(Stored data entries)
○ ○ ○ ○

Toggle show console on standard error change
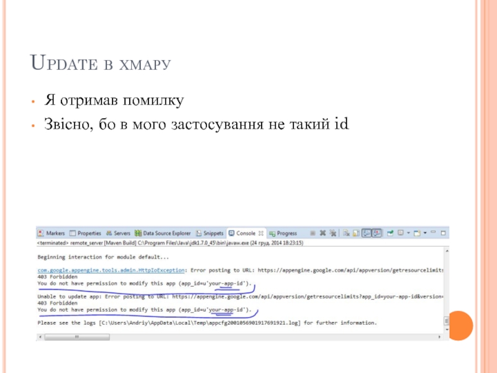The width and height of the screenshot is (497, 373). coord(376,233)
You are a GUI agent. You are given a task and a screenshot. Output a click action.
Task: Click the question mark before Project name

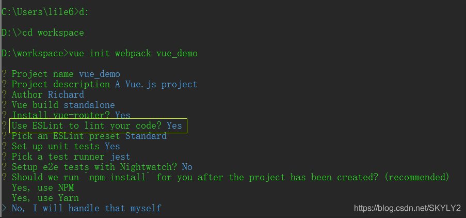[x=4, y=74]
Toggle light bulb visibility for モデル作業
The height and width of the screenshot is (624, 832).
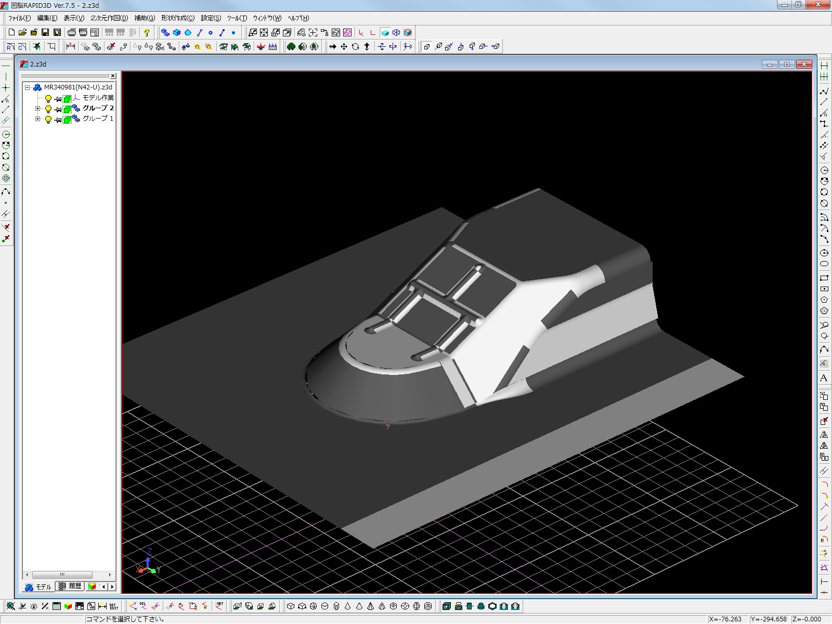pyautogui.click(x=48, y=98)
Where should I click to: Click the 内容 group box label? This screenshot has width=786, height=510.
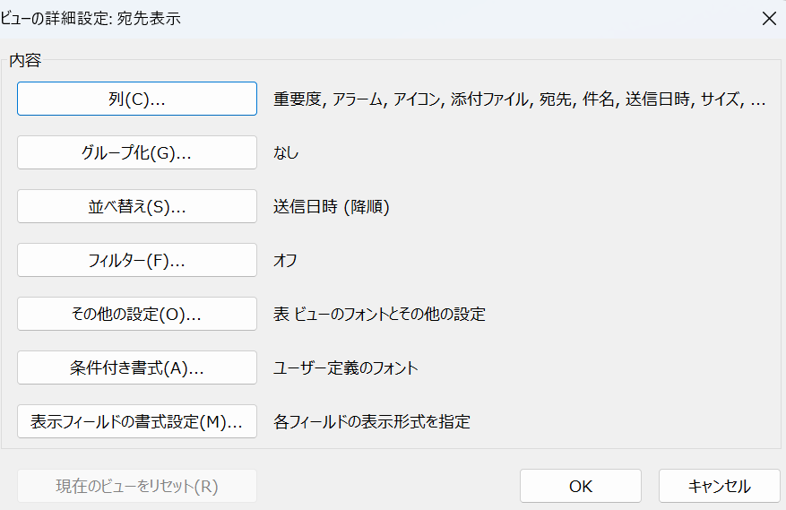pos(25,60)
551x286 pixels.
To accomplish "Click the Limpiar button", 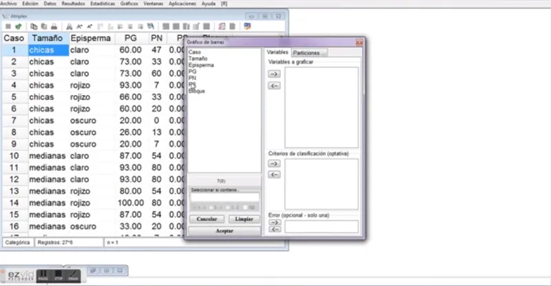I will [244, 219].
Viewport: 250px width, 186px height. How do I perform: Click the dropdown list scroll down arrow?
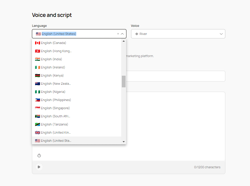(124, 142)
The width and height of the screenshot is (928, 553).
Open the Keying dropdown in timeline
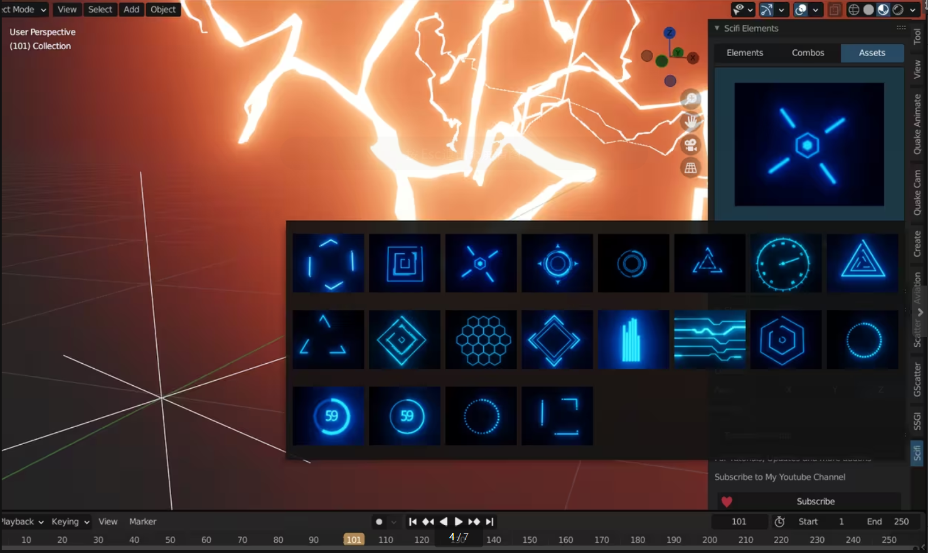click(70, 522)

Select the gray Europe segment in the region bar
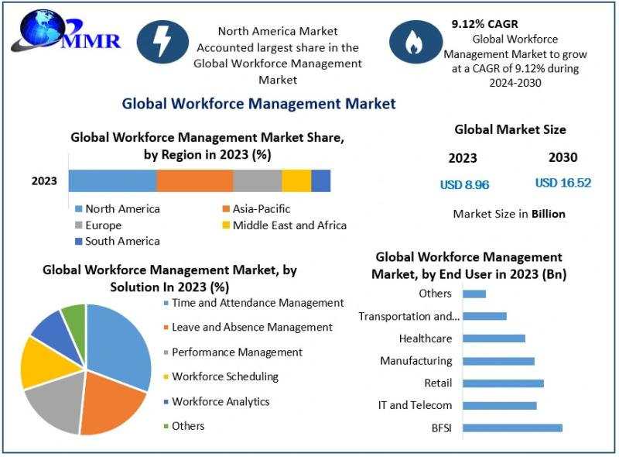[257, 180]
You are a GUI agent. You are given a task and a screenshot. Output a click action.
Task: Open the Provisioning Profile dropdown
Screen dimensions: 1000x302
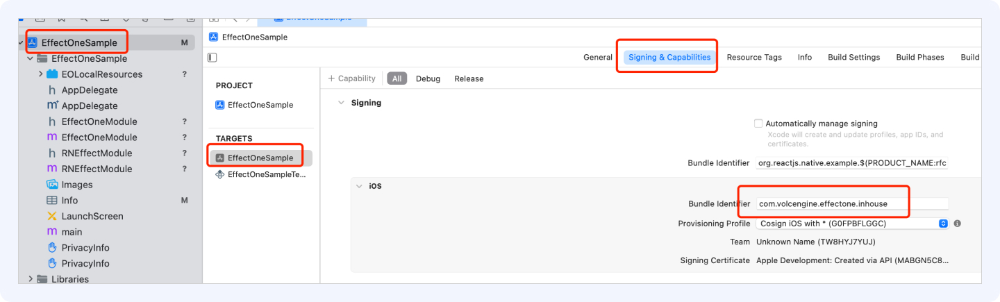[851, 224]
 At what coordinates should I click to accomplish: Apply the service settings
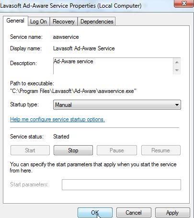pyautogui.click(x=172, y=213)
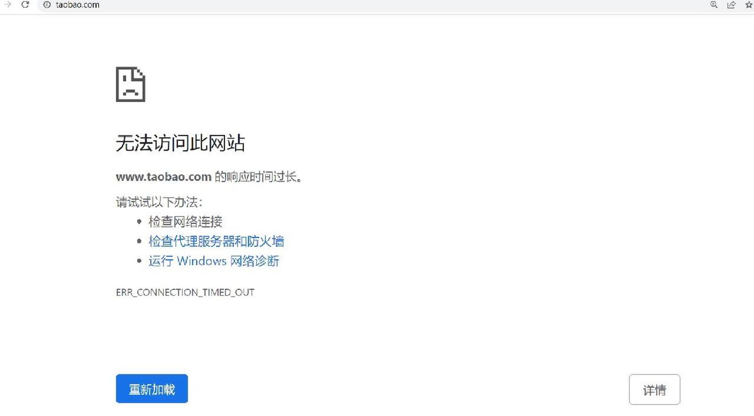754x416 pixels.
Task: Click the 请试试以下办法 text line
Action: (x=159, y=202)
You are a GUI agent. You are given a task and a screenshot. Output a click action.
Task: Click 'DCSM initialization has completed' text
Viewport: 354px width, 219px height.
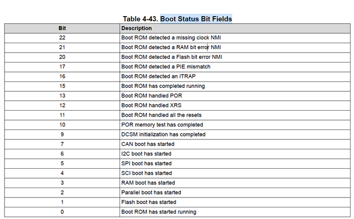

○ ○ ○ ○

**What is needed:**
The copy must begin at the line containing "Open the Keying dropdown in timeline" and end at the last line of the data above, with every line retyped exactly and no pictures included.

**Task output:**
Open the Keying dropdown in timeline
click(70, 522)

Select the gray Europe segment in the region bar
[257, 180]
You are a GUI agent. You are given a task and a screenshot. Output a click action.
Task: Open the Provisioning Profile dropdown
Screen dimensions: 1000x302
[851, 224]
 At what coordinates should I click to accomplish: Apply the service settings
pyautogui.click(x=172, y=213)
754x416 pixels.
Task: Click the 请试试以下办法 text line
Action: (x=159, y=202)
You are a GUI agent. You are given a task and a screenshot. Output a click action.
Task: Click 'DCSM initialization has completed' text
Viewport: 354px width, 219px height.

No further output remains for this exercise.